*Source document*.
He doesn't like it. I'm a busy working ammy. We're chasing bigger goals together. Grooming is something we've been skimping on the whole time Courage and I have been together.

The more I thought about it, the more I realized I was selling both of us a little short. Courage doesn't hate grooming--he's just very sensitive. He objects to odd things, sure, but he's not unwilling to be touched anymore, the way he was when he first came home. I've carried over my reaction to his prejudices even when the prejudices are mostly gone.
racehorse Courage
But now, I need to do better. We're working our way through the skulduggery that is the foundations of dressage and that shit is HARD and pretty much EVERYONE on the ENTIRE PLANET is better at it than we are. That's sad and depressing and makes me seriously question why I'm even trying, especially when I know that my sensitive, complicated horse sometimes usually pretty much always  makes things harder than they need to be.

*Provided material*.
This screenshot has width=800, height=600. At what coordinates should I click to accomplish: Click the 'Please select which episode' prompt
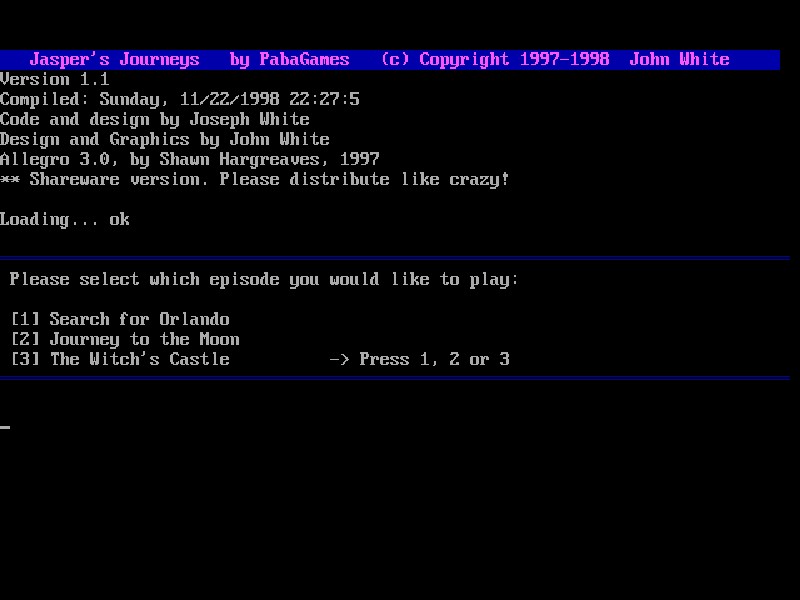(x=264, y=279)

*Description of the task*. Copy out the whole passage about grooming Courage, word for word.

*Task result*.
He doesn't like it. I'm a busy working ammy. We're chasing bigger goals together. Grooming is something we've been skimping on the whole time Courage and I have been together.

The more I thought about it, the more I realized I was selling both of us a little short. Courage doesn't hate grooming--he's just very sensitive. He objects to odd things, sure, but he's not unwilling to be touched anymore, the way he was when he first came home. I've carried over my reaction to his prejudices even when the prejudices are mostly gone.
racehorse Courage
But now, I need to do better. We're working our way through the skulduggery that is the foundations of dressage and that shit is HARD and pretty much EVERYONE on the ENTIRE PLANET is better at it than we are. That's sad and depressing and makes me seriously question why I'm even trying, especially when I know that my sensitive, complicated horse sometimes usually pretty much always  makes things harder than they need to be.